WHAT YOU NEED TO DO:
In the passage on banking innovation, change every "competition" to "rivalry" and write out the part between "According to Cainelli, Evangelista" and "enhancement (Aliber, 2007).", inclusive.

***** PAGE EXCERPT

According to Cainelli, Evangelista and Savona, (2004) employment of survival measures have become vital for the banks due to growing competition. Innovation is the need of the hour in banking industry, as there has been a spur brought about by the rapid change particularly with respect to new distribution channel systems, such as internet and mobile banking (Cainelli, 2004). Being that these banks provide more convenient ways for their customers to access their accounts, it has generated significant additional operational costs to generate revenue. With the incremental cost element as a result of the added distribution channels and renewed efforts towards making all the possible cuts in the back office, banks have discovered that the secret of gaining profit is revenue enhancement (Aliber, 2007).

Deposit money banks are currently being forced to consider new ways to be on a competitive advantage (Werner, 2014). One way to ensure it is by increasing customer’s transaction fees on credit facilities and transaction interests. The speedy improvement of primary revenue-enhancement innovations is embedded in platform automation processes for the branch and offices’ employees, and in the latest channel technology systems, internet and mobile banking. While these technological innovations may have some similarities, they meet different needs in the distribution strategy of deposit banks (Mansury & Love, 2008). It’s because such banks deal principally with the services like innovation of products and improvement of existing ones, and are consequently required to remain relevant even as the business environment experience changes (Porter, 2008).

Deposit money banks play a vital role in business and entrepreneurial growth, and it’s essential for organizations to understand its processes of innovation in order to be able to compete in the challenging environment. An imperative factor in developing and sustaining competitive advantage is based on the ability of an organization to innovate (Tidd, 2003). Now, doing novel things in a better way is more important than just doing things better. A lot of prominence has been put on building of creative organizations and the management of the innovative processes, as essential elements of organizational survival (Brown, 1997). McAdam (2000) suggests that an effective innovation must incorporate all areas of an organization that possess the potential to affect every discipline and process. Innovation may be transformational, far-reaching or increment reliant on the nature and the effect of the change.

One way of achieving growth and sustaining performance is to provide an atmosphere which encourages and appreciates creativity within an organization. Certainly, there must be a level of cooperation and commitment from the senior management to expedite an innovative working environment. Tidd, Bessan and Pavitt (1997) defined innovation as a process of utilizing opportunity by turning it into new ideas, and placing these ideas in areas of wider use. Afuah, (1998) proposed that innovation is the usage of novel administrative and technical knowledge to provide a new product or service to customers. The present study intends to examine how deposit money banks generate innovative ideas for new products and services; strategically apply creative strategies to the performance of their organization to bring about change.

**********
***** INFORMATION SUPPLIED

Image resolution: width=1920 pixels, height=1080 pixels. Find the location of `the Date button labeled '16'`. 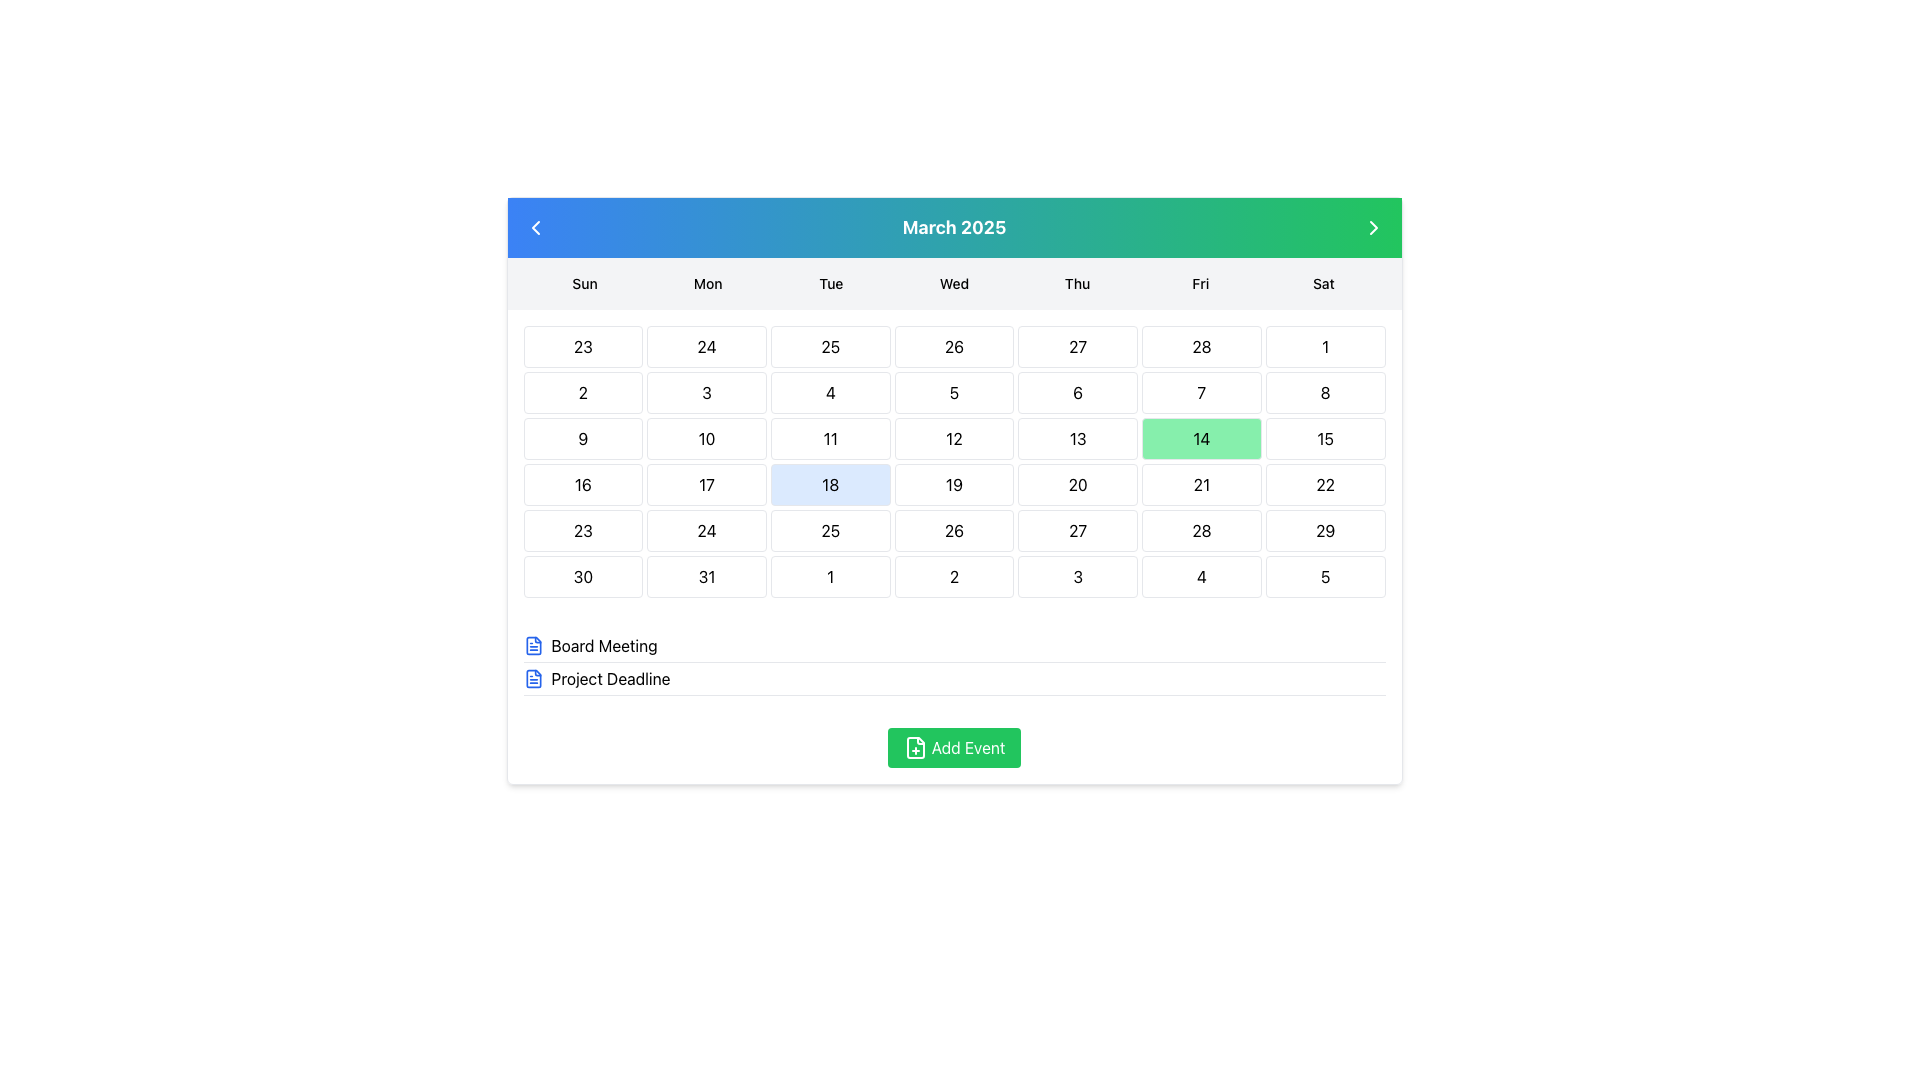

**********

SOLUTION FOR THIS EXERCISE:
According to Cainelli, Evangelista and Savona, (2004) employment of survival measures have become vital for the banks due to growing rivalry. Innovation is the need of the hour in banking industry, as there has been a spur brought about by the rapid change particularly with respect to new distribution channel systems, such as internet and mobile banking (Cainelli, 2004). Being that these banks provide more convenient ways for their customers to access their accounts, it has generated significant additional operational costs to generate revenue. With the incremental cost element as a result of the added distribution channels and renewed efforts towards making all the possible cuts in the back office, banks have discovered that the secret of gaining profit is revenue enhancement (Aliber, 2007).